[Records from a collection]
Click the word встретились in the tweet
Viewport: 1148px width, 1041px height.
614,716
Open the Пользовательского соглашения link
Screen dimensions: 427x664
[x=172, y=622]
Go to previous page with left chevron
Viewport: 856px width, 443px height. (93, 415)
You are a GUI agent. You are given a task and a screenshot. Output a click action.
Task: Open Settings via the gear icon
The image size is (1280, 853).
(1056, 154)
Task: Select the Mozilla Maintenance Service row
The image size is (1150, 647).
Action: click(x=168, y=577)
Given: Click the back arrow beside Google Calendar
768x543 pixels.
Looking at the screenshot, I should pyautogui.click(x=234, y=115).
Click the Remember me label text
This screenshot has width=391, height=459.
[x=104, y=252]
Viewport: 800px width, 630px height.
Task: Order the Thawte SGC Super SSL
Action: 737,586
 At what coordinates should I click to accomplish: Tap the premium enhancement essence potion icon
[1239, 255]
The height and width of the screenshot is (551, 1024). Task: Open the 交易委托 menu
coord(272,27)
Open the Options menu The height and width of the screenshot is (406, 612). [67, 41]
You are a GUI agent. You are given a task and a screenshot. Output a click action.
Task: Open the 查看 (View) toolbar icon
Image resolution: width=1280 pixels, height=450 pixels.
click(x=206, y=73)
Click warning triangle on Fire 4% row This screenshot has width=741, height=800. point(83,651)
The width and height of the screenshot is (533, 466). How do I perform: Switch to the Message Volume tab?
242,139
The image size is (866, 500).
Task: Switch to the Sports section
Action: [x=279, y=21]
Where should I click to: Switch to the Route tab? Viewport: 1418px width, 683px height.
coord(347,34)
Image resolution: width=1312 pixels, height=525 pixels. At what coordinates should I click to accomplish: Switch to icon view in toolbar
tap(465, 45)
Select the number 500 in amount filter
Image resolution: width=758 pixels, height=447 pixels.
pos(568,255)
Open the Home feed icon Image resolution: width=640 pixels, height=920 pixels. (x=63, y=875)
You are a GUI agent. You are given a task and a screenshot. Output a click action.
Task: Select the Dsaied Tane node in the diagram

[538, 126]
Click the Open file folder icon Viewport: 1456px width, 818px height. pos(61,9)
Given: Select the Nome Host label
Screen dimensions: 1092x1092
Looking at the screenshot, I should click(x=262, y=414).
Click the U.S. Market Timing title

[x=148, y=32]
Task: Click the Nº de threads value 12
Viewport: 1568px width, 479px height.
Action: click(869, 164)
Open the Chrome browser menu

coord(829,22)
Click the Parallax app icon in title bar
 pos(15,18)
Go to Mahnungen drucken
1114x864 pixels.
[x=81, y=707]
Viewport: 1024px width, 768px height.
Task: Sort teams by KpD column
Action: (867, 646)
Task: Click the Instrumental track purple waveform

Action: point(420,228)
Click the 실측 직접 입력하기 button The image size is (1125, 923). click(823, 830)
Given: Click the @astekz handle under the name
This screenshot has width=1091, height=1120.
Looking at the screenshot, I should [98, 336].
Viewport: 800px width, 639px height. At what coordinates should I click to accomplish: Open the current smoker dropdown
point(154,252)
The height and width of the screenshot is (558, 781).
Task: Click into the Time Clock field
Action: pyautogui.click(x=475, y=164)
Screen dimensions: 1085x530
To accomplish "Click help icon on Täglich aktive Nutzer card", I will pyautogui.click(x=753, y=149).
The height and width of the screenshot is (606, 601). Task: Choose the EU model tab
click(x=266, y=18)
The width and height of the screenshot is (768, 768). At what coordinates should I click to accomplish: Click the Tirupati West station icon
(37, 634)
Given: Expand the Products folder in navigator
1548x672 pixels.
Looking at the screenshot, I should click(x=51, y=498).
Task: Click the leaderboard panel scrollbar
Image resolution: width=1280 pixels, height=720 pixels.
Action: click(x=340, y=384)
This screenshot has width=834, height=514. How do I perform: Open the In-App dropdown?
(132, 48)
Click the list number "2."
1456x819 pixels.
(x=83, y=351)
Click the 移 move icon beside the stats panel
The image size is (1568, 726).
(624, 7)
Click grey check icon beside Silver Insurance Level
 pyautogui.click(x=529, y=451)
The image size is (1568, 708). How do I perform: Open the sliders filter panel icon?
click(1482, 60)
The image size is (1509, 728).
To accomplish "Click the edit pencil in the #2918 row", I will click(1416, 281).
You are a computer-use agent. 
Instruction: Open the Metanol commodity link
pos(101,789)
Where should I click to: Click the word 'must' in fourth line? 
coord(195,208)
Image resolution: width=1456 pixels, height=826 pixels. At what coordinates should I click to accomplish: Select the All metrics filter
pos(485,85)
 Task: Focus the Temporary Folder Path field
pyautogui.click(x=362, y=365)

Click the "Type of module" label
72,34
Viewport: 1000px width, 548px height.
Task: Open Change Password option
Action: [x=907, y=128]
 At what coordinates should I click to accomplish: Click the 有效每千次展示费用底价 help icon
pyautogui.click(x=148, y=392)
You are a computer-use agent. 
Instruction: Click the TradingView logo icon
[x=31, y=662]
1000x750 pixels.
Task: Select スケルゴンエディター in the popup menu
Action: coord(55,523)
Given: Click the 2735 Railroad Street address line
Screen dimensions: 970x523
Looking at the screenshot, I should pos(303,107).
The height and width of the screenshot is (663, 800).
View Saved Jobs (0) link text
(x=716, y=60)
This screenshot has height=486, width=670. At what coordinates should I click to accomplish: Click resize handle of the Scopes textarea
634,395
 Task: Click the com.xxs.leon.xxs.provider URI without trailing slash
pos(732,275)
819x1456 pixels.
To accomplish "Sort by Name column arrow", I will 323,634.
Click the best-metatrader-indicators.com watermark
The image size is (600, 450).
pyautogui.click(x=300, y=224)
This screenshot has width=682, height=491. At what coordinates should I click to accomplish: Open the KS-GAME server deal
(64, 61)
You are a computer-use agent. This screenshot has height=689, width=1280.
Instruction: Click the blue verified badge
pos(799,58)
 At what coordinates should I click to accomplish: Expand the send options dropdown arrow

* Problem statement *
The entries above must be returned exactly.

* Result of the exercise *
Click the word встретились in the tweet
Viewport: 1148px width, 1041px height.
614,716
Open the Пользовательского соглашения link
Screen dimensions: 427x664
[x=172, y=622]
Go to previous page with left chevron
Viewport: 856px width, 443px height. (93, 415)
You are a GUI agent. You are given a task and a screenshot. Output a click action.
Task: Open Settings via the gear icon
The image size is (1280, 853).
(1056, 154)
Task: Select the Mozilla Maintenance Service row
The image size is (1150, 647).
Action: click(x=168, y=577)
Given: Click the back arrow beside Google Calendar
768x543 pixels.
Looking at the screenshot, I should pyautogui.click(x=234, y=115).
Click the Remember me label text
This screenshot has width=391, height=459.
[x=104, y=252]
Viewport: 800px width, 630px height.
Task: Order the Thawte SGC Super SSL
Action: 737,586
 At what coordinates should I click to accomplish: Tap the premium enhancement essence potion icon
[1239, 255]
The height and width of the screenshot is (551, 1024). Task: Open the 交易委托 menu
coord(272,27)
Open the Options menu The height and width of the screenshot is (406, 612). [67, 41]
You are a GUI agent. You are given a task and a screenshot. Output a click action.
Task: Open the 查看 (View) toolbar icon
Image resolution: width=1280 pixels, height=450 pixels.
click(x=206, y=73)
Click warning triangle on Fire 4% row This screenshot has width=741, height=800. point(83,651)
The width and height of the screenshot is (533, 466). How do I perform: Switch to the Message Volume tab?
242,139
The image size is (866, 500).
Task: Switch to the Sports section
Action: [x=279, y=21]
Where should I click to: Switch to the Route tab? Viewport: 1418px width, 683px height.
coord(347,34)
Image resolution: width=1312 pixels, height=525 pixels. At what coordinates should I click to accomplish: Switch to icon view in toolbar
tap(465, 45)
Select the number 500 in amount filter
Image resolution: width=758 pixels, height=447 pixels.
pos(568,255)
Open the Home feed icon Image resolution: width=640 pixels, height=920 pixels. (x=63, y=875)
You are a GUI agent. You are given a task and a screenshot. Output a click action.
Task: Select the Dsaied Tane node in the diagram

[538, 126]
Click the Open file folder icon Viewport: 1456px width, 818px height. pos(61,9)
Given: Select the Nome Host label
Screen dimensions: 1092x1092
Looking at the screenshot, I should click(x=262, y=414).
Click the U.S. Market Timing title

[x=148, y=32]
Task: Click the Nº de threads value 12
Viewport: 1568px width, 479px height.
Action: click(869, 164)
Open the Chrome browser menu

coord(829,22)
Click the Parallax app icon in title bar
 pos(15,18)
Go to Mahnungen drucken
1114x864 pixels.
[x=81, y=707]
Viewport: 1024px width, 768px height.
Task: Sort teams by KpD column
Action: (867, 646)
Task: Click the Instrumental track purple waveform

Action: point(420,228)
Click the 실측 직접 입력하기 button The image size is (1125, 923). click(823, 830)
Given: Click the @astekz handle under the name
This screenshot has width=1091, height=1120.
Looking at the screenshot, I should [98, 336].
Viewport: 800px width, 639px height. At what coordinates should I click to accomplish: Open the current smoker dropdown
point(154,252)
The height and width of the screenshot is (558, 781).
Task: Click into the Time Clock field
Action: pyautogui.click(x=475, y=164)
Screen dimensions: 1085x530
To accomplish "Click help icon on Täglich aktive Nutzer card", I will pyautogui.click(x=753, y=149).
The height and width of the screenshot is (606, 601). Task: Choose the EU model tab
click(x=266, y=18)
The width and height of the screenshot is (768, 768). At what coordinates should I click to accomplish: Click the Tirupati West station icon
(37, 634)
Given: Expand the Products folder in navigator
1548x672 pixels.
Looking at the screenshot, I should click(x=51, y=498).
Task: Click the leaderboard panel scrollbar
Image resolution: width=1280 pixels, height=720 pixels.
Action: click(x=340, y=384)
This screenshot has width=834, height=514. How do I perform: Open the In-App dropdown?
(132, 48)
Click the list number "2."
1456x819 pixels.
(x=83, y=351)
Click the 移 move icon beside the stats panel
The image size is (1568, 726).
(624, 7)
Click grey check icon beside Silver Insurance Level
 pyautogui.click(x=529, y=451)
The image size is (1568, 708). How do I perform: Open the sliders filter panel icon?
click(1482, 60)
The image size is (1509, 728).
To accomplish "Click the edit pencil in the #2918 row", I will click(1416, 281).
You are a computer-use agent. 
Instruction: Open the Metanol commodity link
pos(101,789)
Where should I click to: Click the word 'must' in fourth line? 
coord(195,208)
Image resolution: width=1456 pixels, height=826 pixels. At what coordinates should I click to accomplish: Select the All metrics filter
pos(485,85)
 Task: Focus the Temporary Folder Path field
pyautogui.click(x=362, y=365)

Click the "Type of module" label
72,34
Viewport: 1000px width, 548px height.
Task: Open Change Password option
Action: [x=907, y=128]
 At what coordinates should I click to accomplish: Click the 有效每千次展示费用底价 help icon
pyautogui.click(x=148, y=392)
You are a computer-use agent. 
Instruction: Click the TradingView logo icon
[x=31, y=662]
1000x750 pixels.
Task: Select スケルゴンエディター in the popup menu
Action: coord(55,523)
Given: Click the 2735 Railroad Street address line
Screen dimensions: 970x523
Looking at the screenshot, I should pos(303,107).
The height and width of the screenshot is (663, 800).
View Saved Jobs (0) link text
(x=716, y=60)
This screenshot has height=486, width=670. At what coordinates should I click to accomplish: Click resize handle of the Scopes textarea
634,395
 Task: Click the com.xxs.leon.xxs.provider URI without trailing slash
pos(732,275)
819x1456 pixels.
To accomplish "Sort by Name column arrow", I will 323,634.
Click the best-metatrader-indicators.com watermark
The image size is (600, 450).
pyautogui.click(x=300, y=224)
This screenshot has width=682, height=491. At what coordinates should I click to accomplish: Open the KS-GAME server deal
(64, 61)
You are a computer-use agent. This screenshot has height=689, width=1280.
Instruction: Click the blue verified badge
pos(799,58)
 At what coordinates should I click to accomplish: Expand the send options dropdown arrow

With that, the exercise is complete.